The researchers also found that the duration of sedentary behavior significantly predicted objective and concordant hot flashes, with objective hot flash frequency tincreasing by 0.28 per minute of moderate-to-vigorous physical activity (95% CI, 0-0.002; P = .032), which explained 6.8% of variation. Alone, moderate and vigorous physical activity did not have any significant associations with objective hot flash frequency.
Also, the researchers predicted an increase in concordant hot flash frequency of 0.283 per minute of vigorous physical activity (95% CI, 0-0.006; P = .035) and of 0.261 per minute of moderate-to-vigorous physical activity (95% CI, 0-0.001; P = .041). Vigorous physical activity explained 5.9% of the variation.
Finally, the researchers did not find an association between subjective hot flash frequency with any form of physical activity, nor did any physical activity explain more than 0.1% of variation.
Overall, the researchers said, their preliminary results indicate that sedentary behavior is predictive of nighttime objective hot flashes independently of time spent participating in moderate-to-vigorous activity, the researchers said.
“We found that time spent sedentary was a significant predictor of nighttime objective hot flashes.
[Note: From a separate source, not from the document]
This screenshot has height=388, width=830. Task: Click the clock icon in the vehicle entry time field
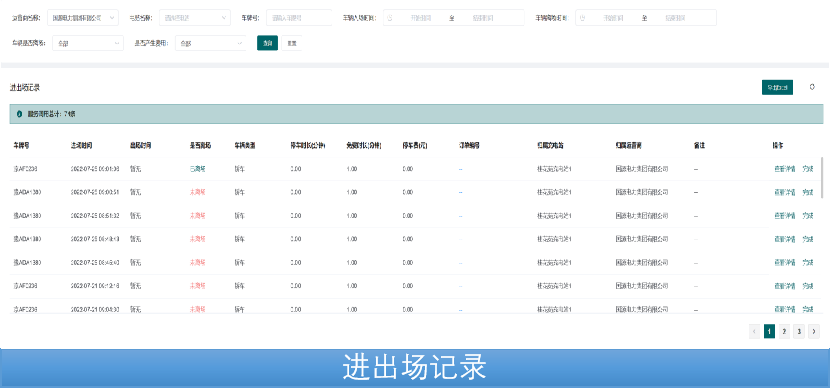point(390,17)
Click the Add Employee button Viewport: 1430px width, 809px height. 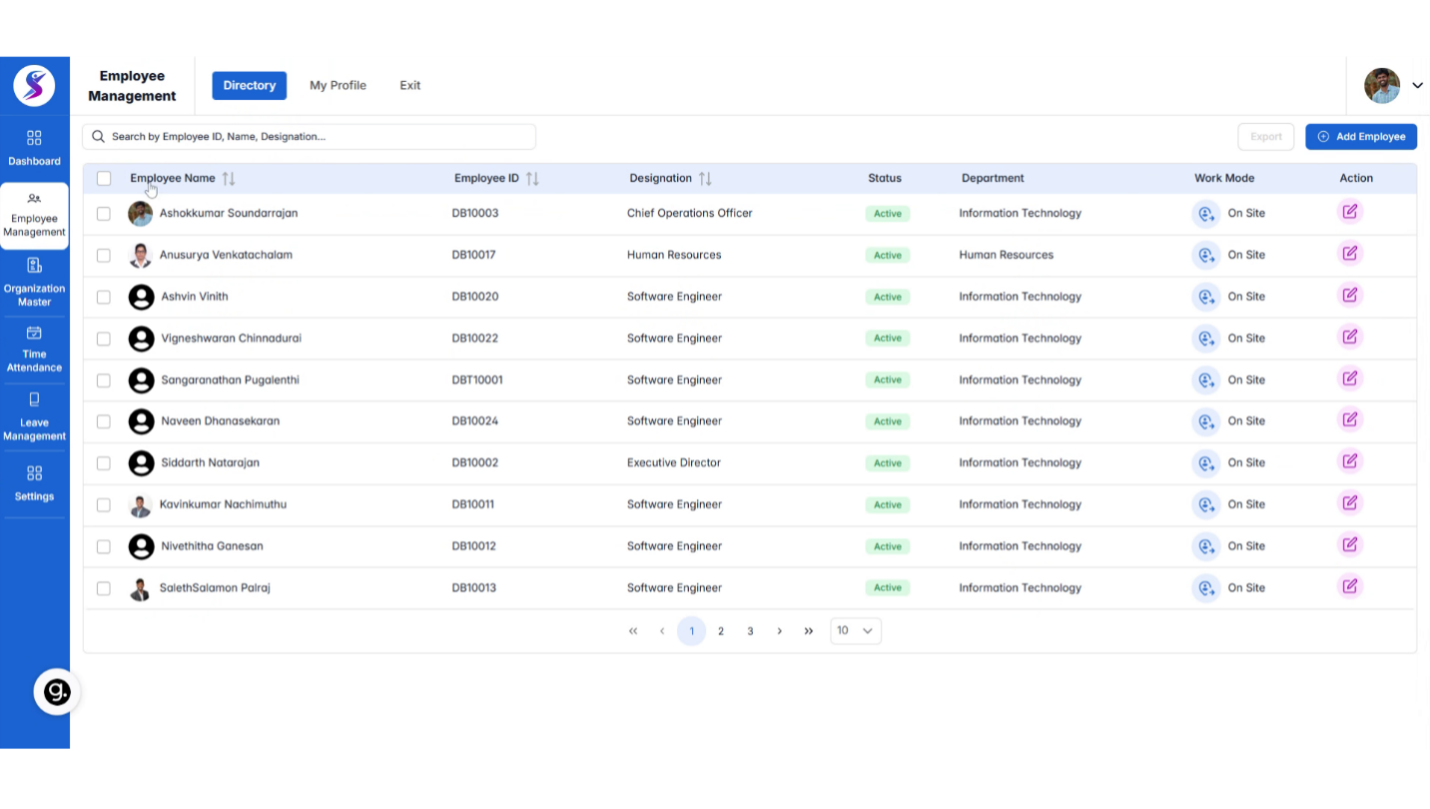1361,136
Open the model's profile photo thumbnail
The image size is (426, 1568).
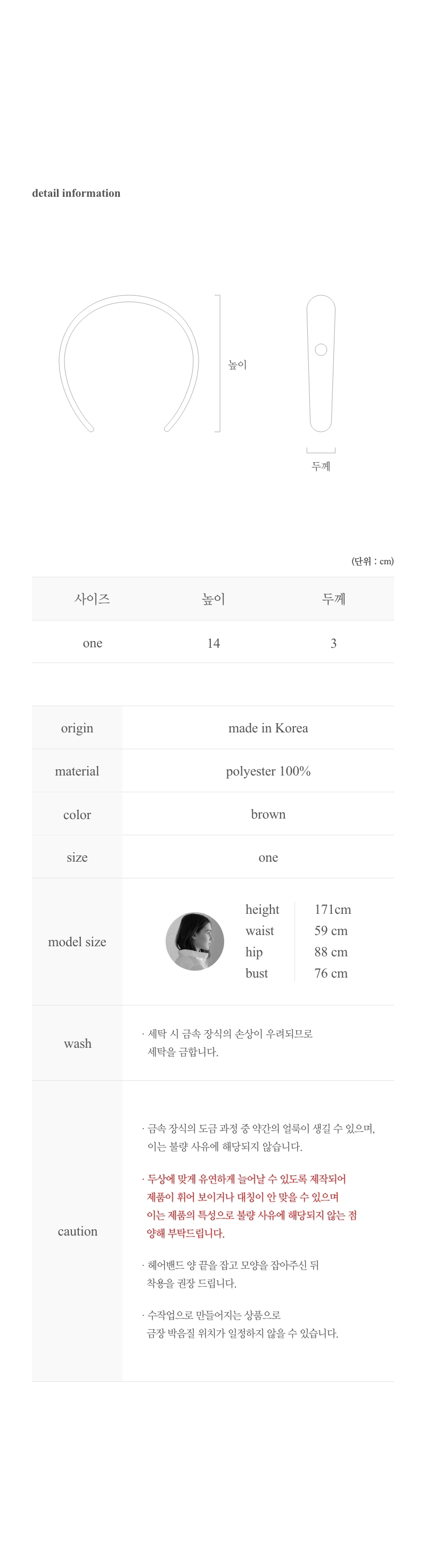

Approximately 200 additional minutes (3.3 hours) of sedentary behavior increased hot flash occurrence by one nighttime hot flash per 24-hour cycle,” Witkowski said.
“Importantly, when we controlled for physical activity, sedentary time was still a significant predictor of nighttime objective hot flashes,” she continued. “It is also worth noting that sedentary time was not related to awake objective hot flashes or subjective hot flashes.”
Women near the menopause transition spend a large portion of their daily activities in sedentary behaviors, the researchers said, making it important to understand how this behavior influences hot flashes. They also said that data about these issues can improve evidence-based lifestyle recommendations for women experiencing hot flashes.
“Our take-home message is that although these results are preliminary, reducing sedentary time may reduce bothersome nighttime hot flashes in midlife women,” Witkowski said.
The researchers plan to continue to collect data about the role of sedentary behaviors in hot flashes.
“We also have current work evaluating the relationships between physical activity, hot flashes and CVD risk,” Witkowski said. “We believe that the use of objective measurement of physical activity and hot flashes may improve our understanding of the relationships and help establish better evidence to support recommendations for midlife women.”
Witkowski S, et al. Abstract P-23. Presented at: North American Menopause Society Annual Meeting; Sept. 22-25, 2021; Washington, D.C.